The Bush Administration broke the mold, treating the Israeli-Palestinian issue first and foremost as a problem of terrorism, allowing it to put a political settlement to the conflict on the back burner — or in formaldehyde, as Dov Weissglass, then an aide to Prime Minister Ariel Sharon put it. Israel could simply go through the motions of an occasional photo opportunity with President Mahmoud Abbas, and White House would continue to mouth the catechisms of the Oslo era, and that would be that.
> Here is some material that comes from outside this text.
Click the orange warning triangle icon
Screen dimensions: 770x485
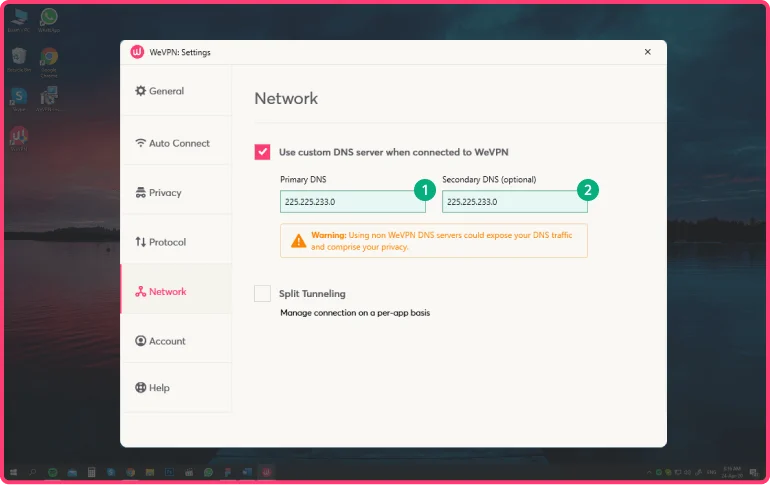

The Arabs and Europeans were horrified, but with the U.S. bull charging around the Middle East china shop, none was about to publicly challenge it.
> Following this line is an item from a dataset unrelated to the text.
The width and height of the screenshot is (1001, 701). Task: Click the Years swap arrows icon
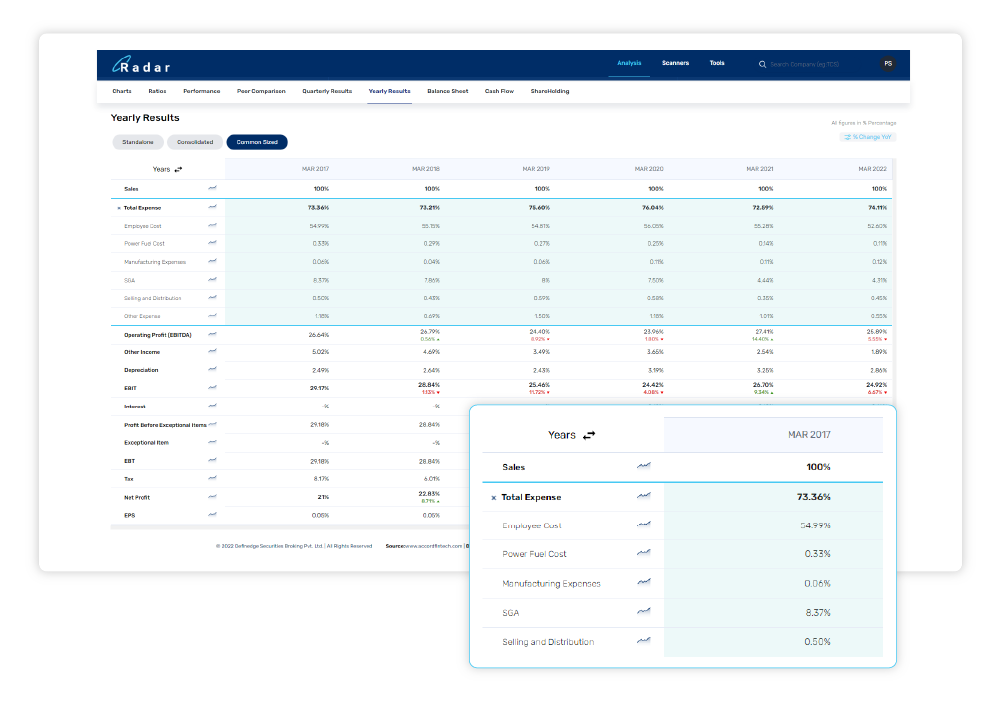(x=177, y=168)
In early 2007, in an op ed in the Israeli daily Haaretz, I warned that Israel was jeopardizing its own long-term position in the region by tying its own fate to that of the Bush Administration’s reckless and misguided effort to remake the Middle East through military force — efforts which, by then, were clearly failing:
“Betting Israel’s security on the ability of the Bush crowd to transform the strategic landscape in the Middle East is rather like leaving a party in the backseat of an SUV whose driver is cradling a bottle of tequila and slurring his words as he rebuffs offers by more sober friends to take the wheel… America’s overwhelming military advantages have failed to tip the region’s political balance in its favor; on the contrary, resorting to military force over the past four years has actually been accompanied by a precipitous decline in America’s ability to influence events in the region and beyond, much less impose its will.”
Unconditional U.S. support for Israel regardless of how its actions affected the prospects for peace with the Palestinians has, predictably, diminished those prospects. Why, after all, would Israel take the political risks required to settle with the Palestinians if maintaining the status quo has no downside? And the practice in recent years has been that the U.S. will run diplomatic interference for Israel regardless of the circumstances, even vetoing U.N. Security Council resolutions that accord with Washington’s own policy.
But the U.S. ability to shield Israel from the consequences of its actions has dimmed with Washington’s own declining influence over long-time allies. It will take something a lot more substantial than the umpteenth rerun of the rituals of a moribund peace process for Washington to reverse Israel’s isolation, but the shift in Israel’s domestic politics — behind the U.S. diplomatic shield — over the past decade makes it less likely than ever that Israel will willingly agree to a two-state solution based on the international consensus. Perhaps ironically, though, the actions by Turkey and others could help any future U.S. effort to press the Israelis towards a credible deal — by allowing Washington to point to visible negative consequences for Israel in maintaining the status quo.